En juin, lorsque l’accusé avait reconnu officiellement sa culpabilité, la question, de la responsabilité du FBI dans l’action d’Amine El Khalifi se posait déjà. Dès l’arrestation du Marocain, le FBI avait indiqué que personne n’avait été mis en danger par la tentative d’attentat puisque le gilet d’explosif et les armes avaient été désactivés et rendus inoffensifs par le FBI, puisque c’étaient ses agents propres infiltrés qui les avaient placés entre les mains d’Amine El Khalifi.

Une culpabilité au conditionnel

A la fin de l’audience où l’accusé reconnaissait sa culpabilité, l’agent spécial du FBI, Bryan Paarmann, a assuré aux journalistes : « L’avions-nous déjà fait avant ? Allons-nous recommencer ? La réponse est oui ». Aujourd’hui, l’accusation estime heureux que ce soit le FBI et pas de véritables extrémistes qui aient rencontré le Marocain. « Il existe plusieurs raisons de croire qu’il auraient saisi toute opportunité qu’il aurait rencontrée dans le futur pour commettre des meurtres de masses », explique le ministère public.

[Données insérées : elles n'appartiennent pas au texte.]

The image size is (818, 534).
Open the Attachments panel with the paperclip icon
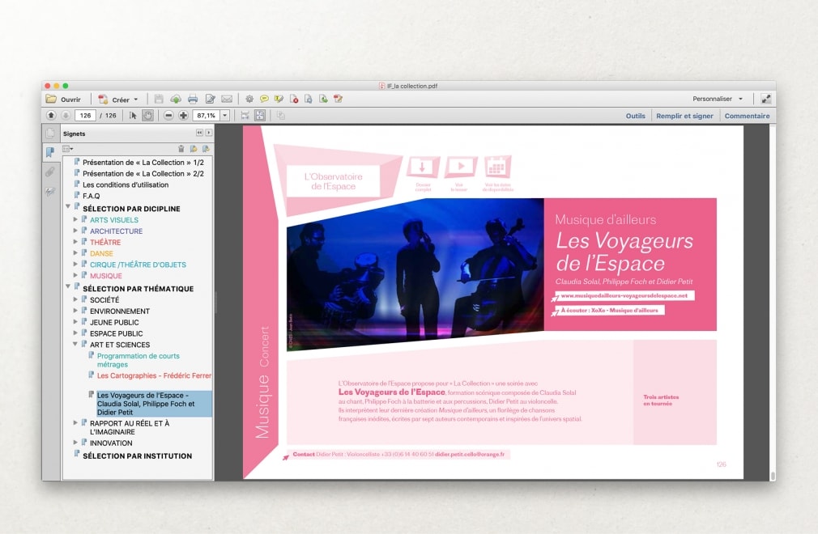[50, 170]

En insistant sur le fait qu’il vaut mieux des agents doubles du FBI que de vrais fondamentalistes, l’accusation reconnait un élément important : les choses auraient pu se dérouler autrement. Au moment où Amine El Khalfi rencontre les faux agents du FBI, il n’est qu’au stade de la réflexion « M. El Khalfi aurait pu agir différemment si, au lieu de lui demander de garder secret le complot, il avait été encouragé à valider ses croyances auprès de personnes extérieures, par exemple un imam de sa mosquée ou un membre de sa famille », insiste la défense.

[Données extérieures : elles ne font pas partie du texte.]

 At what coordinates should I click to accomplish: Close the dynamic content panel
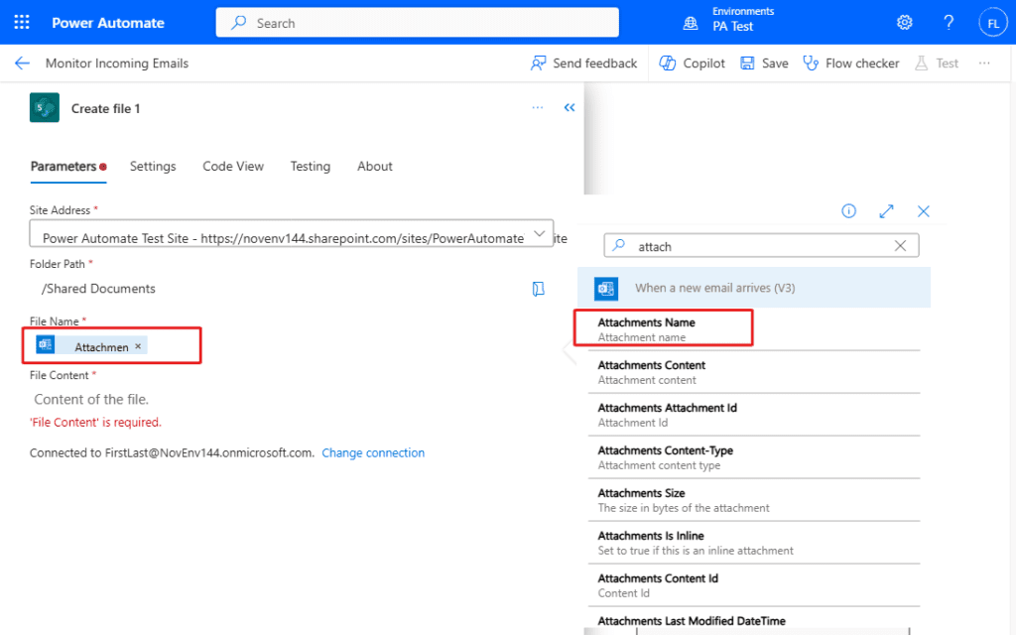pos(924,211)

L’argent offert par le FBI a au contraire aidé Amine El Khalifi à se couper de sa famille en lui retirant la responsabilité qu’il s’était donné de subvenir à ses besoins. Avec l’intervention du FBI, les intentions d’Amine El Khalifi pouvaient-elles aboutir à autre chose qu’à leur concrétisation ? Comme si le crime était plus dans l’intention de le commettre, comme dans Minority Report, que dans sa réalisation.